*WHAT THIS EXERCISE ASKS:*
a - Retype the blog posts from "Last night I" up to and including "validation, or procrastination.".
b - Answer these questions using the blog posts, one answer per line, marked the same way:
(i) How many days of snow does the forecast predict?
(ii) How many years had the writer lived in Colorado before first visiting Barr Lake State Park?
(iii) Which book, and by which author, was the writer reading before the moment of clarity?
c - List every bird species that the blog posts name.

------ SOURCE TEXT

Snowy deja vu

This photo was taken exactly a year ago and I’m sharing it now because the forecast says to expect snow for the next five days.

April 13, 2020

So even though the shrubs are starting to bud out and sprout tiny green leaves, we’re going to pretend spring isn’t happening. Ah, well. I’m never going to badmouth much-needed precipitation. As the saying goes: April [snow] showers bring May flowers.

Thankful Thursday: pal + pelican edition

I spent the afternoon with friend Laura at Barr Lake State Park which I’d never visited, despite living in Colorado for 24 years. It’s embarrassing, really. Tons o’ birds hang out there and I didn’t know about the park until Laura asked if I’d ever been there.

We remedied the situation today and it was a glorious three hours. I took gobs of photos, some of which I’ve already deleted. Many, though, make me smile.

American White Pelican

Throughout the afternoon, Laura wondered about the bump/horn on the pelicans’ bills. I finally took the time to pull out my little bird guide and then read this to Laura: Breeding adults also usually grown a flat fibrous plate in the middle of the upper mandible. The plate drops off after eggs have hatched.

Laura’s response: “But why? Why do they grow that?”

Well, I just did a little online research and still have no idea why breeding adults temporarily grow what appears to be enormous warts on their bills. However, that lack of knowledge in no way detracts from my gratitude for walking and talking with my friend on a beautiful, sunshine-y spring day in a bird wonderland.

Moment of clarity

Last night I was reading ECHO MOUNTAIN by Lauren Wolk, basking in her gorgeous prose, when I felt a pang about my work-in-progress that isn’t progressing very quickly. I set down the book and closed my eyes. And then it came to me. I reached for my project notebook and wrote:

This is what I think needs to happen if I am to finish this book.

I must let myself write WITHOUT checking facts & figures. Write this story as I feel it and know it and believe it. THEN I may check facts and figures, and revise accordingly.

Cooper’s Hawk out my window. January 22, 2021

I know, I know. Pretty basic insight. That doesn’t mean it’s not also liberating and kinda profound.

And now I’m off to write/revise without scurrying off in search of confirmation, validation, or procrastination.

Mysterious world

American Robin. February 12, 2021

Birds are the most popular group in the animal kingdom. We feed them and tame them and think we know them. And yet they inhabit a world which is really rather mysterious.  ~ David Attenborough

Nature for the win

There are so many thoughts and feelings jumbled inside me right now regarding the climate crisis, green new deal, capitalism, greed, cruelty, political failure, collective trauma, heartache and rage, but rather than unpack all that, I opted for self-care. I just spent the last thirty minutes looking through photos from camping trips and hikes, birding excursions, quick getaways in the nearby open space, etc. It was nice to gaze upon and remember those moments.

------------
------ DATA EXTRACT

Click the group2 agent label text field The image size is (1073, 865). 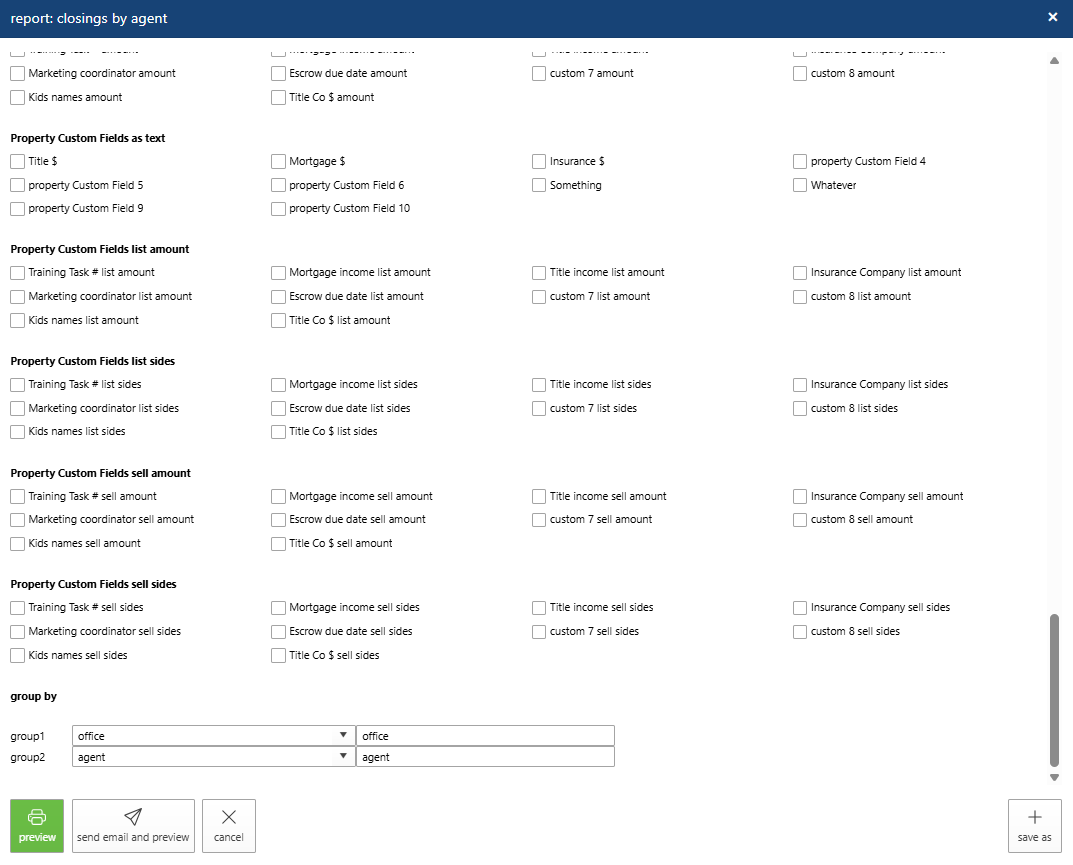coord(485,757)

------------

*RESPONSES IN ORDER:*
a -
Last night I was reading ECHO MOUNTAIN by Lauren Wolk, basking in her gorgeous prose, when I felt a pang about my work-in-progress that isn’t progressing very quickly. I set down the book and closed my eyes. And then it came to me. I reached for my project notebook and wrote:

This is what I think needs to happen if I am to finish this book.

I must let myself write WITHOUT checking facts & figures. Write this story as I feel it and know it and believe it. THEN I may check facts and figures, and revise accordingly.

Cooper’s Hawk out my window. January 22, 2021

I know, I know. Pretty basic insight. That doesn’t mean it’s not also liberating and kinda profound.

And now I’m off to write/revise without scurrying off in search of confirmation, validation, or procrastination.

b -
(i) Five days.
(ii) 24 years.
(iii) ECHO MOUNTAIN by Lauren Wolk.

c - American White Pelican, Cooper's Hawk, American Robin